== EXERCISE INSTRUCTIONS ==
Count the lines in the entries below that contain the string "width", and reply with the number alone.
--
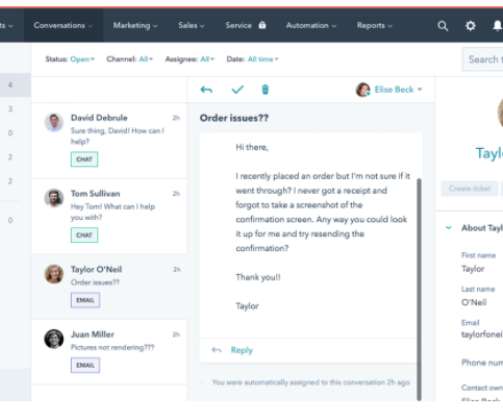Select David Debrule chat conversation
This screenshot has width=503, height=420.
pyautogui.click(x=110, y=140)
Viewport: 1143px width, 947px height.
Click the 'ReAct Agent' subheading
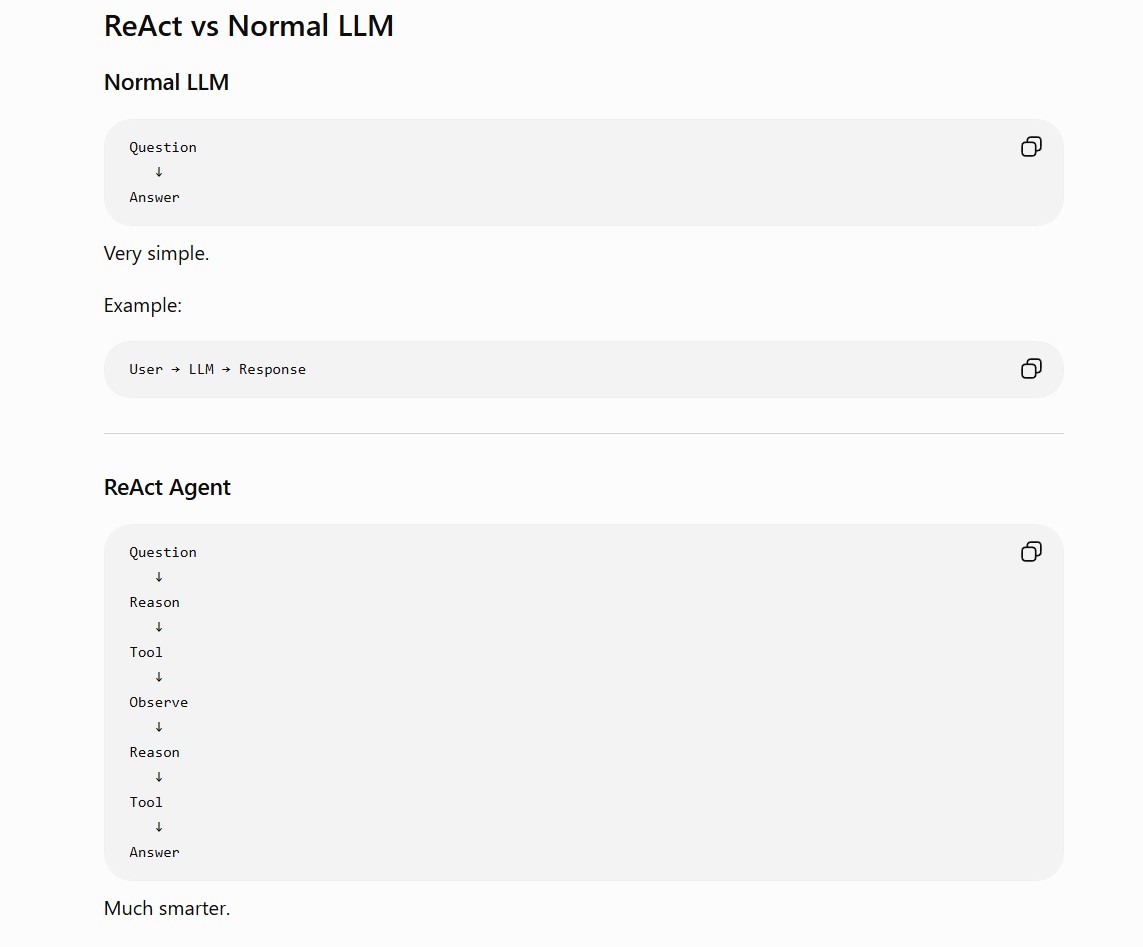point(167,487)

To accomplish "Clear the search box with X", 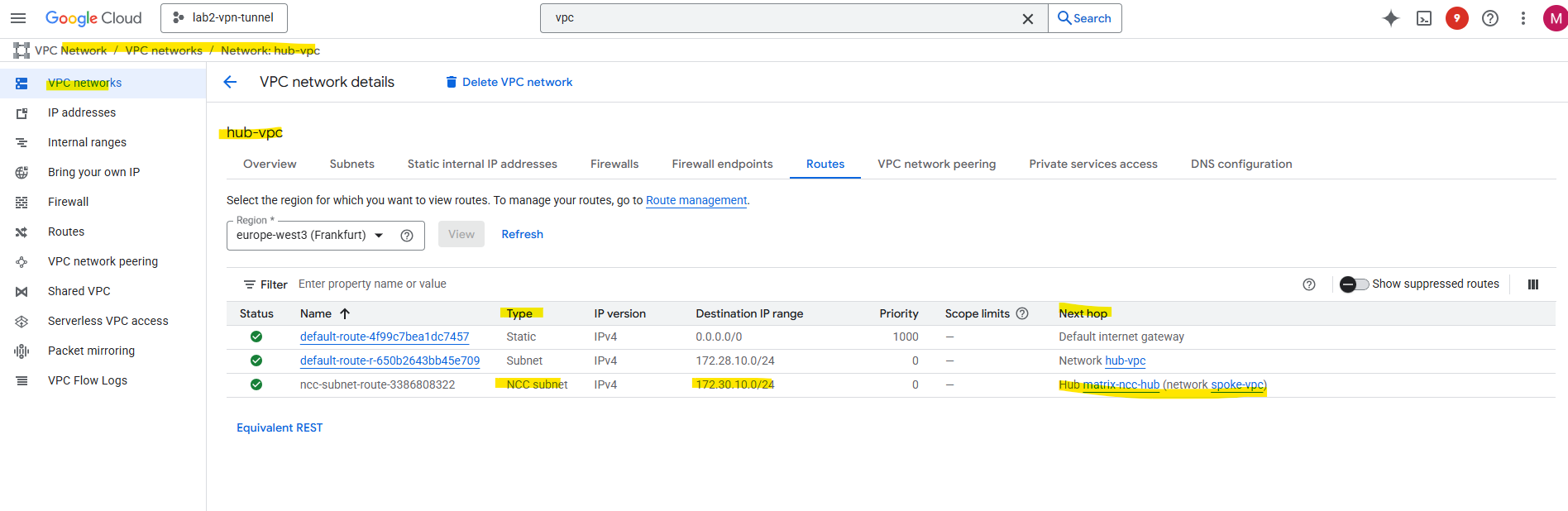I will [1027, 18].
--
== EXERCISE SOLUTION ==
2